A trial court in New Jersey said it could be, but the New Jersey Supreme Court has said no:
During a primary contest for State Senate, opponents of candidate Brian Stack issued campaign flyers criticizing him for previously hiring a person with a criminal conviction, plaintiff G.D. One campaign flyer stated that G.D. was “a DRUG DEALER who went to JAIL for FIVE YEARS for selling coke near a public school.” G.D. filed a lawsuit alleging defamation, violation of privacy, and other related torts, and named as defendants the Hudson County Democratic Organization and certain individuals, as the purported authors and distributors of the flyers. Defendants assert truth as a defense. G.D. had been convicted of second-degree possession with intent to distribute cocaine and sentenced to a five-year prison term. Thirteen years later, he successfully petitioned for the expungement of his criminal record. Defendants reason that G.D.’s conviction was a public fact maintained as a public record long before the expungement and that the publication of that fact during a political campaign was a legitimate exercise of their free-speech rights and did not violate G.D.’s reasonable expectation of privacy.

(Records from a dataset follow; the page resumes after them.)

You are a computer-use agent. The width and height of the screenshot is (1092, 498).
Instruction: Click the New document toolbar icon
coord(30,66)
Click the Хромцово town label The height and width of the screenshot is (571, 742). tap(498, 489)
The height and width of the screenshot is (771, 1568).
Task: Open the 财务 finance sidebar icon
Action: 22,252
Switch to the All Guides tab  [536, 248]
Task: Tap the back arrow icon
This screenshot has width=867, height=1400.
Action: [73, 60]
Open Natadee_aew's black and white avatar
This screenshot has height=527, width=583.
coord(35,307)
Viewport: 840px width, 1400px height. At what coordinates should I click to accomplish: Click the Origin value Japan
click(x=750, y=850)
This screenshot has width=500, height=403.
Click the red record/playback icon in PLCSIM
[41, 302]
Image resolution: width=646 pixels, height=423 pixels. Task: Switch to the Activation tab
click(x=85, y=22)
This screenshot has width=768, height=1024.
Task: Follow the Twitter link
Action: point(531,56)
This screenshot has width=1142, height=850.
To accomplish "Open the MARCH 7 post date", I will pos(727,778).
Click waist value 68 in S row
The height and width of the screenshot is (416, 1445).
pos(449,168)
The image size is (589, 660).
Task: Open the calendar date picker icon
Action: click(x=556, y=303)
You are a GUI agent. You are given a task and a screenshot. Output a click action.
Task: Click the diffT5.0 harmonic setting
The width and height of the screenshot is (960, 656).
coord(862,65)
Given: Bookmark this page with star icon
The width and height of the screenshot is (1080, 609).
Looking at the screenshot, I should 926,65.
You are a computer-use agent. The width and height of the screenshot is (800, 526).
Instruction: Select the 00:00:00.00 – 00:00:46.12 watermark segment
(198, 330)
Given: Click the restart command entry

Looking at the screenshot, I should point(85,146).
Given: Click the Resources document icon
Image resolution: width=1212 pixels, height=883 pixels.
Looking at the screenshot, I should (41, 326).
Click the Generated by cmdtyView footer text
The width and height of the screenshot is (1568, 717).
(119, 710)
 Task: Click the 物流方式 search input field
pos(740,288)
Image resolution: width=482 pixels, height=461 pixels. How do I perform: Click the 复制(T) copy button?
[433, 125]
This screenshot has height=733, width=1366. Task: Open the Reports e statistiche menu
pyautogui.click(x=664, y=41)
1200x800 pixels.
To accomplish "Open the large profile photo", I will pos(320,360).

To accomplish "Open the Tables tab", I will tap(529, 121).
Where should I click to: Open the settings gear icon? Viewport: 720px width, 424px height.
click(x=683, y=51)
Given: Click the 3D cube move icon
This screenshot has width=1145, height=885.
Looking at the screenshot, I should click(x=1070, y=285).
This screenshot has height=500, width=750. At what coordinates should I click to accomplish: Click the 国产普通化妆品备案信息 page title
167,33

G.D. counters that the record of his conviction was expunged and, therefore, his conviction — as a matter of law — is deemed not to have occurred. G.D. submits that, after the expungement of his record, the pronouncement that he was
convicted of a crime was simply false and the dissemination of the expunged information violated his privacy rights….It is true that under the expungement statute, as a matter of law, an expunged conviction is “deemed not to have occurred,” N.J.S.A. 2C:52-27. But the expungement statute does not transmute a once-true fact into a falsehood. It does not require the excision of records from the historical archives of newspapers or bound volumes of reported decisions or a personal diary. It cannot banish memories. It is not intended to create an Orwellian scheme whereby previously public information — long maintained in official records — now becomes beyond the reach of public discourse on penalty of a defamation action. Although our expungement statute generally permits a person whose record has been expunged to misrepresent his past, it does not alter the metaphysical truth of his past, nor does it impose a regime of silence on those who know the truth.
Sounds exactly right to me. I’m also pleased that the New Jersey Supreme Court rejected the argument — also made in an amicus brief by the Electronic Privacy Information Center — that publicizing people’s now-expunged criminal convictions is tortious under the “disclosure of private facts” tort. “This case,” the court reasoned, “deals with public acts, a guilty plea and sentence in a public courtroom, and public facts, court records available to the public over many years. We hold that the expungement order did not and could not create a reasonable expectation of privacy in matters so long in the public domain.”
I blogged a year ago about the intermediate appellate court’s decision in this case.